I have a '98 Jeep Grand Cherokee 4w with a 5.2l, it has approx 145,000 miles. It leaks a little oil and when i recently checked it (level was good), it smelled of gas. It starts easy and runs great with no smoke and no knocking when shut down. I’ve read it could be anything from rings to a stuck injector. I drive it on short trips now, only occasionally going out of town. It is due for an oil change but I would like to have a solution before driving it more or getting the oil change. Any help would be appreciated.
If you smell gasoline on the dipstick it might be advisable to drain and refill the crankcase immediately, if not sooner.
Have a mechanic hook up a fuel gauge. Rapid fuel pressure drop off after engine shut off could be due to a dripping injector.
Specifically, have that mechanic perform an injector balance test. That will tell him if one particular injector is plugged or dripping.
Cold weather + short trips = low oil temp, preventing boil-off of gasoline blow-by. I’d check the oil, then take it for an hour drive on the freeway in above-freezing temperatures, see if the smell goes away and the oil level drops. A friend had that problem, was able to light his drained oil with a match!

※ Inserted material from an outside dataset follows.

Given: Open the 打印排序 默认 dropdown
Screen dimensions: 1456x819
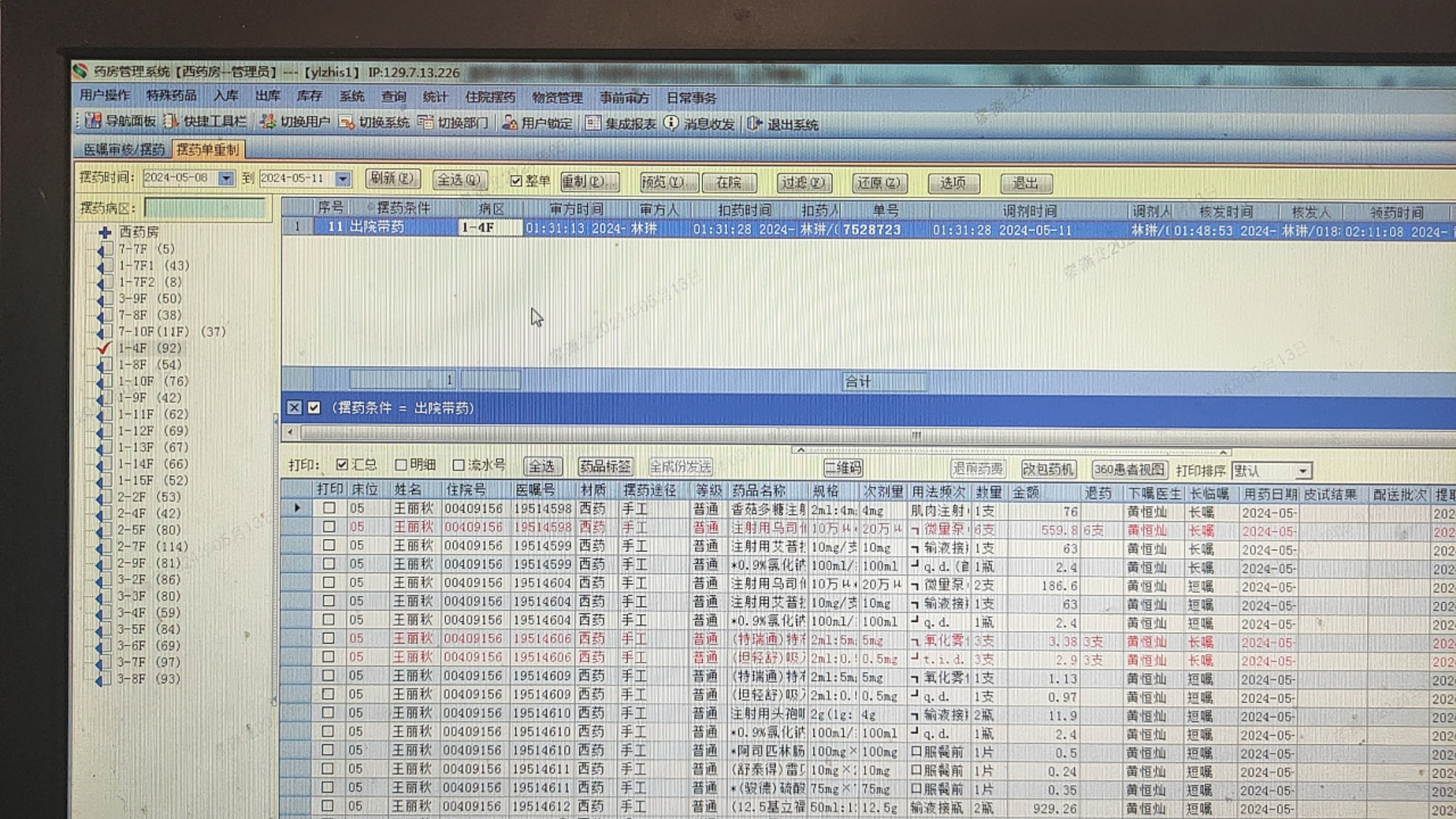Looking at the screenshot, I should coord(1303,471).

But the safer option might be to follow Rod Knox’s advice and change the oil first, then take an hour drive once every week or so and see if the problem (gas smell) comes back.
+1 for Rod Knox. Get that oil out of there ASAP.
The problem might caused from a leaking fuel pressure regulator diaphram.
When the engine is shut off, the residual fuel pressure can force gas past the leaking diaphram in the regulator into the vacuum hose where it ends up in the engine.
Start the engine for a minute. Shut it off and then remove the vacuum hose from the regulator to see gas leaks out of this connection. If it does the regulator requires replacement.
Here’s what the fuel pressure regualtor looks like. http://shop.advanceautoparts.com/buy/products/384444-1998-2001-jeep-cherokee-fuel-pressure-regulator-part-23079.html
I had a friends vehicle do the same thing and it turned out to be an intake gasket. It didnt have a miss either which what was so confusing to find. I would have all the stuff the other guys said checked first before doing the intake gasket though.
Try and light the oil on the dipstick with a match…If it bursts into flame, there is a problem. If it will not ignite, it’s not worth worrying about…
db … just curious, how is an injector balance test done?
@GeorgeSanJose with a fuel pressure gauge and one of these.
Ok, I think I see. That tool allows you to fire the injectors one by one. Without the ECM doing anything I mean. It can be done with the engine off. So you install the pressure guage in the rail, pump up the fuel rail to pressure, turn off the fuel pump, then fire one injector with that tool, and record the drop in pressure. Repeat on the other injectors; the drop in rail pressure due to each injector firing should all be the same if each injector outputs the same amount of gas after commanded to fire. Seems a pretty efficient way to test for uneven fuel injector problems. Thanks db for the good info.
That tool can be very enlightening but in the years that I have owned it I don’t recall it being decisive in diagnosing an EFI problem more than a dozen times. At the price shown in the link the tool might not be worth the cost to DIYers. It might be surprising to many just how often a leaking injector is found by feeling each and comparing how distinct the pintle closings feel and a digital red/green test light is faster than a set of noid lights in diagnosing power and Quad driver grounding at the injectors. For anyone wanting to jump head first into OBD II EFI diagnosis a live data scanner and a 4 channel lab scope and fuel pressure tester might come ahead of the pressure balance tester. But opinions vary, as they say.